EXERCISE: Starting with the line that contains "Image resolution: width=1440", reproduce each line through the end of the entries exactly as written.

Stored data entries
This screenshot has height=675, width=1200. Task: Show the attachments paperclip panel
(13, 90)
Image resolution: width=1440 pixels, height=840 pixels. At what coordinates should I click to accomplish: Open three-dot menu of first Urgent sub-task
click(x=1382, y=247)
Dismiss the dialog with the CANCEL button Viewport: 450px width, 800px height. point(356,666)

EXPECTED ANSWER:
Image resolution: width=1440 pixels, height=840 pixels. At what coordinates should I click to accomplish: Open three-dot menu of first Urgent sub-task
click(x=1382, y=247)
Dismiss the dialog with the CANCEL button Viewport: 450px width, 800px height. point(356,666)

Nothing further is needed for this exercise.